Lead the development, revision, review, agreement, and maintenance of primary labeling (the Company Core Data Sheet (CCDS), United States Package Insert (USPI) and associated patient labeling, EU Product Information (EUPI)), and derived documents (labeling text for EU, US) for assigned compounds.
Make recommendations and provide advice and guidance about labeling content, processes, timelines, and scientific integrity. Coordinate the resolution of any labeling issues with potential impact on the primary or derived labeling, or the supporting documentation. Ensure high quality and compliant labeling documents.
Contribute to and participate in the global labeling strategy, including demonstrating an understanding of competitors in the therapeutic area and their development plans and status and knowledge of labeling aspects for the development of labeling and target labeling.

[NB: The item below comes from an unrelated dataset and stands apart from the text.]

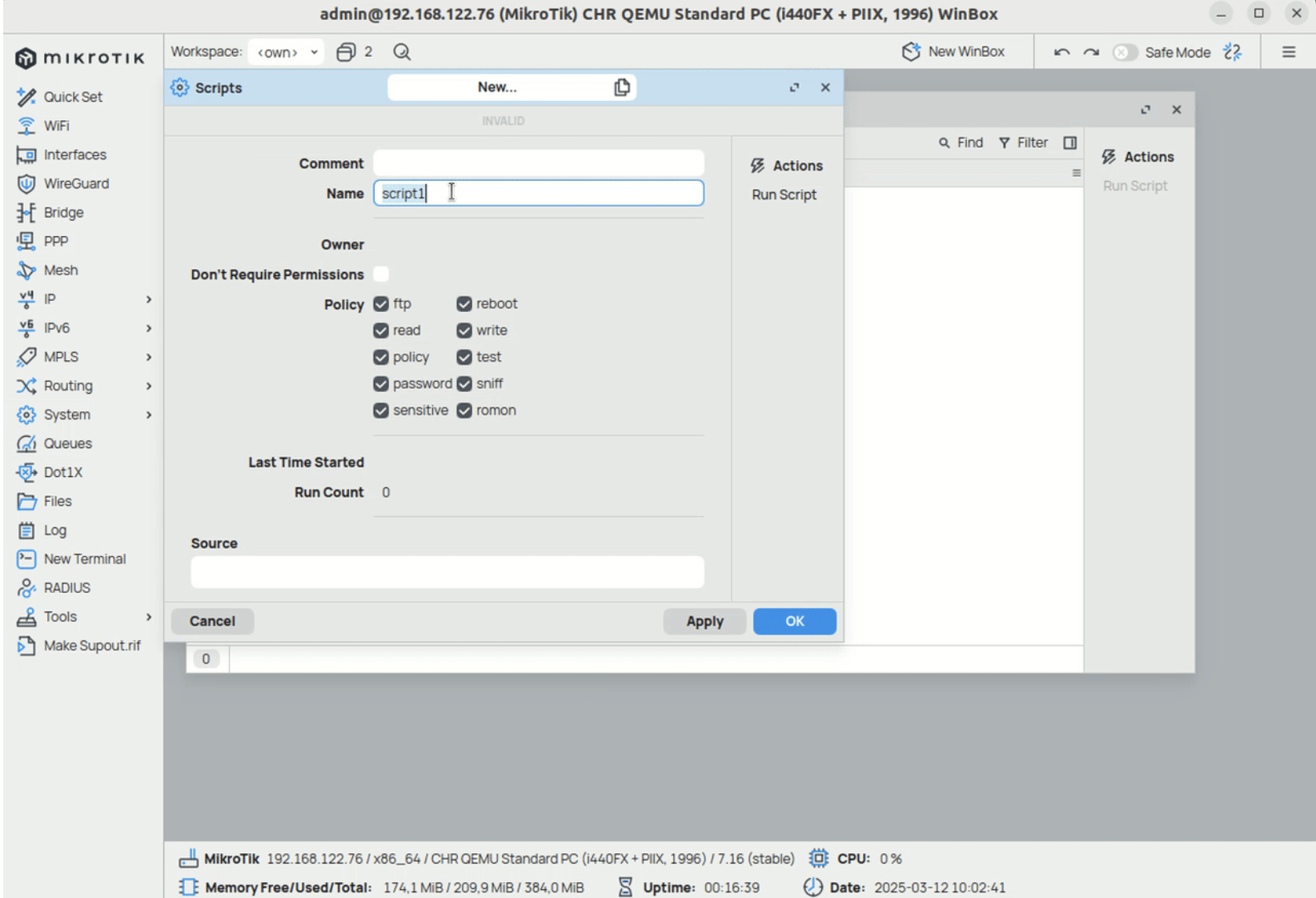Click the copy icon in Scripts header
This screenshot has width=1316, height=898.
pos(621,87)
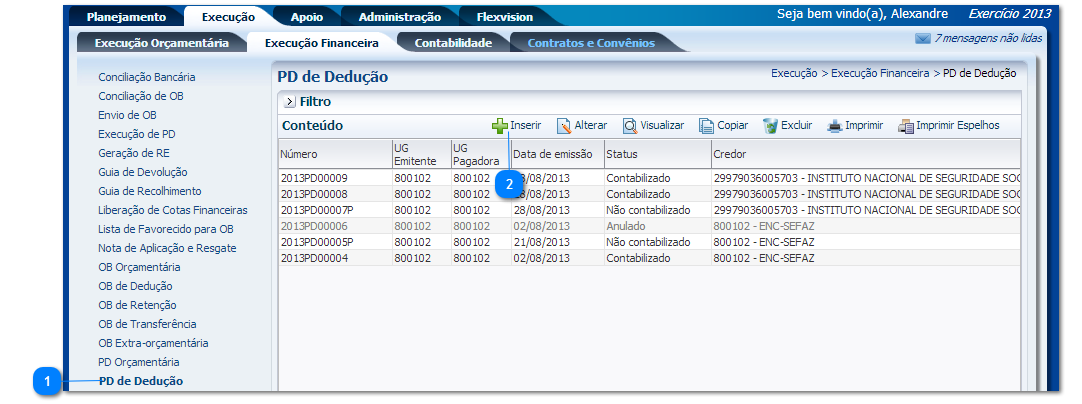
Task: Open the Contabilidade sub-tab
Action: point(453,43)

Contribute to the continuous improvement of the end-to-end labeling process.
Requirements:
Minimum of 6 years of relevant experience in the pharmaceutical industry (e.g., Regulatory Affairs, Clinical, Medical Information, Pharmacovigilance).
An understanding of pharmaceutical drug development.
Experience in discussing and communicating scientific concepts.
Understanding of worldwide regulatory guidelines and their applications for guidance for labeling.
Experience leading project teams within a matrix environment, combined with the ability to work largely independently with limited supervision.